The injection mode controls context-window cost:

retriever({ ..., inject: 'tool' })    // default unless context.query exists
retriever({ ..., inject: 'context' }) // default when context.query exists
retriever({ ..., inject: 'both' })    // initial context + search tools

Tools are named search and getSource. Use a prefix when multiple retrieval sources inject tools:

const docs = retriever({
  id: 'docs',
  namespace: 'product-docs',
  retrieve,
  inject: 'tool',
  tools: {
    prefix: true,
    include: ['search', 'getSource'],
  },
})

// Injected tools: docsSearch, docsGetSource

Signature

Store-backed

const docsRetriever = retriever({
  id: 'docs',
  namespace: 'product-docs',
  data,
  vectors,
  dense,
  sparse,
  search: {
    mode: 'hybrid',
    limit: 8,
    threshold: 0.2,
    fusion: 'dbsf',
    filter: { section: 'planning' },
  },
})

Field	Type	Description
`id`	`string`	Stable retriever identifier
`namespace`	`string`	Required corpus boundary
`data`	`DataStore`	JSON record hydration for retrieved chunks and sources
`vectors`	`VectorStore`	Dense, sparse, or hybrid vector search
`dense`	`DenseEmbedding?`	Dense query embedding
`sparse`	`SparseEmbedding?`	Sparse query embedding
`search.mode`	`'dense' \| 'sparse' \| 'hybrid'?`	Override default mode
`search.limit`	`number?`	Default hit limit
`search.threshold`	`number?`	Default minimum score
`search.filter`	`Record<string, unknown>?`	Default top-level filter
`search.fusion`	`'rrf' \| 'dbsf'?`	Hybrid fusion hint for capable stores
`context`	object	Defaults for prompt context injection
`rerank`	`RetrieverReranker \| RetrieverReranker[]?`	Post-retrieval reranking stages

Custom

const docsRetriever = retriever({
  id: 'internal-search',
  namespace: 'product-docs',
  async retrieve(query, options) {
    return mySearchBackend(query, options)
  },
})

This path is the supported escape hatch for systems that do not naturally map to Crux's DataStore and VectorStore split.

`reranker(config)`

const docsReranker = reranker({
  name: 'keep-top-3',
  rerank: async ({ hits }) => hits.slice(0, 3),
})

Rerankers run after raw retrieval and before:

retrieve() returns
prompt context injection renders
search returns tool output

This keeps reranking as a retrieval concern instead of baking model-specific logic into the store or embedding layers.

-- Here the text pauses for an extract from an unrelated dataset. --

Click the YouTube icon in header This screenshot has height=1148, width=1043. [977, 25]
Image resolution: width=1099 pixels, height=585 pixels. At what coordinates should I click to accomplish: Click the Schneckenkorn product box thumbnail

`retrievalPipeline(base, stages)`

Use a retrieval pipeline when one search pass is not enough: query planning, multi-query expansion, parent expansion, extractive compression, diversity, and recency scoring all need to run around a retriever without changing the retriever contract.

import {
  compress,
  decay,
  diversify,
  multiQuery,
  parentExpand,
  retrievalPipeline,
} from '@crux/core/retrieval'

const advancedDocs = retrievalPipeline(docsRetriever, [
  multiQuery({
    generate: generateTextFn,
    model: queryModel,
    count: 4,
  }),
  parentExpand({ store: data, maxParentChars: 4000 }),
  compress({
    generate: generateObjectFn,
    model: compressionModel,
    mode: 'extractive',
    maxCharsPerHit: 1200,
  }),
  diversify({ strategy: 'mmr', lambda: 0.5, limit: 8 }),
  decay({
    field: 'metadata.updatedAt',
    halfLifeMs: 30 * 24 * 60 * 60 * 1000,
  }),
])

const hits = await advancedDocs.retrieve('enterprise SSO rollout')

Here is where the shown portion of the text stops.